- **PROBLEM DETAILS**: Convert the lines, from the one containing "Task: Click the create new view icon" up to and including the last line, into a numbered list. Skip any blank lines and leave the pictures out.

※

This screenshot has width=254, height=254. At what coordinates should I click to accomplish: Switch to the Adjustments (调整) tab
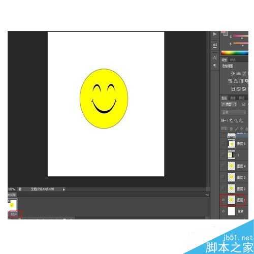coord(225,60)
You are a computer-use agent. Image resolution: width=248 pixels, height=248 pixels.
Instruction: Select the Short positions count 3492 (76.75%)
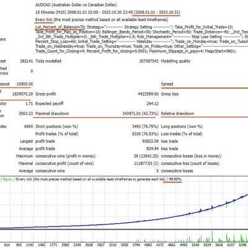[x=145, y=126]
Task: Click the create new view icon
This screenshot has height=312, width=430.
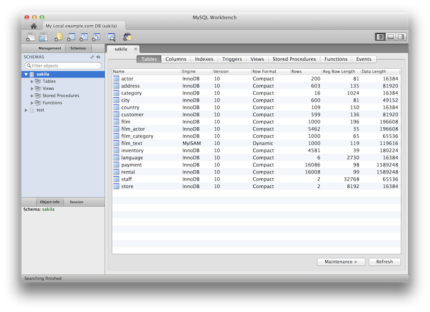Action: [84, 37]
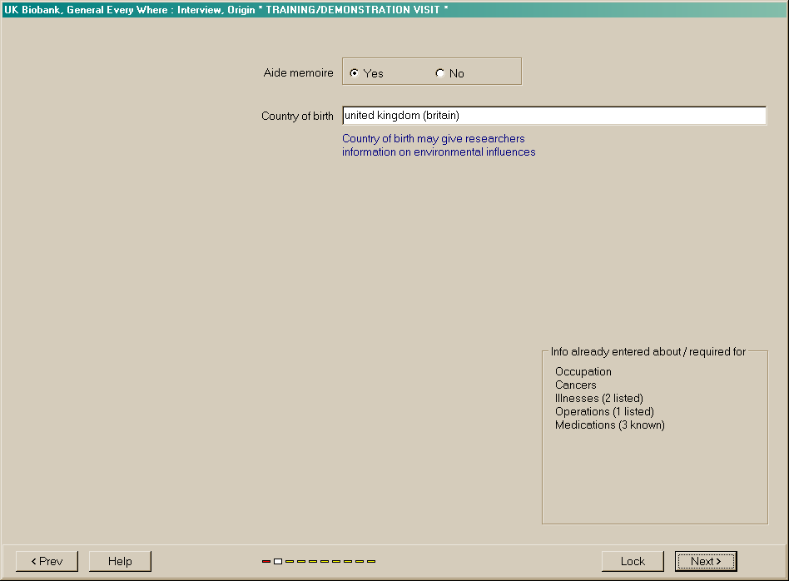Go back with the Prev button
The height and width of the screenshot is (581, 789).
click(x=47, y=561)
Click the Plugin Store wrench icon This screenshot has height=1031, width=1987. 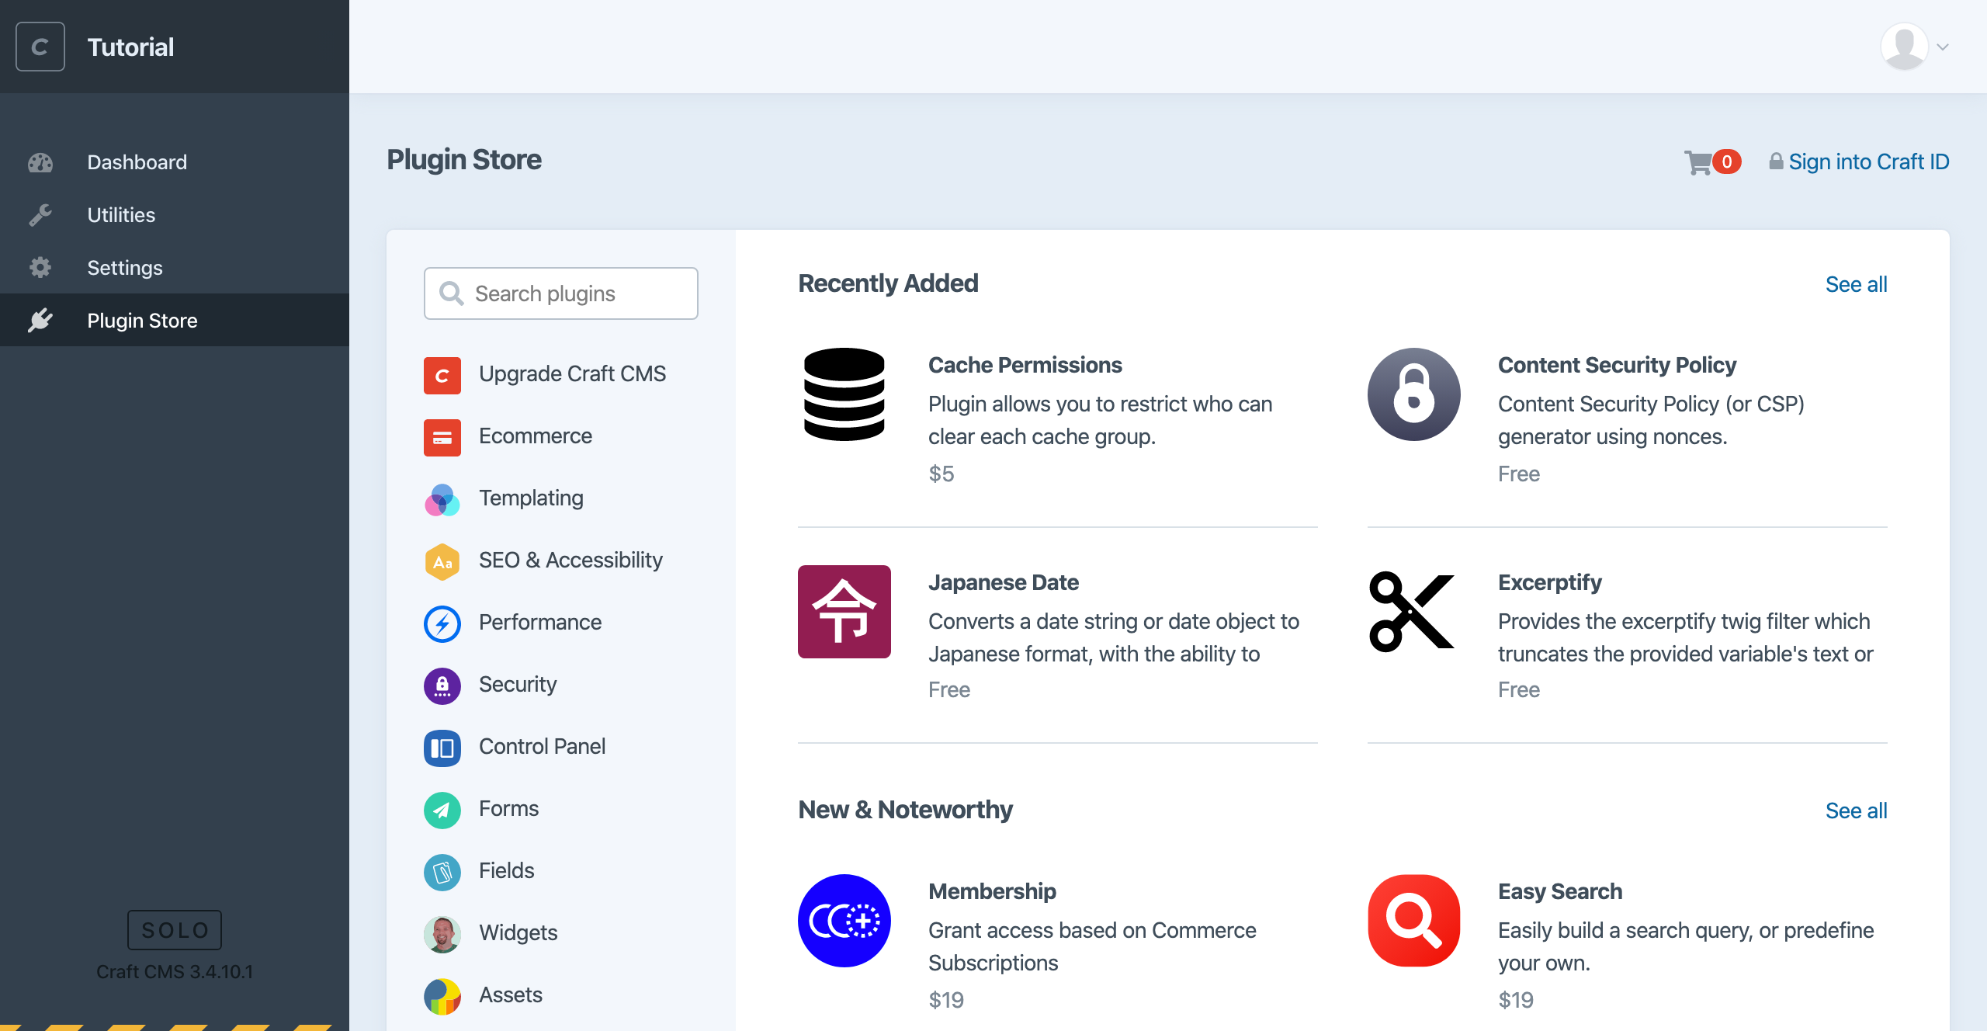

※

- **RESPONSE TO THE EXERCISE**:
1. Task: Click the create new view icon
2. This screenshot has height=312, width=430.
3. Action: [84, 37]
4. Go back with the Prev button
5. The height and width of the screenshot is (581, 789).
6. click(x=47, y=561)
7. Click the Plugin Store wrench icon This screenshot has height=1031, width=1987. 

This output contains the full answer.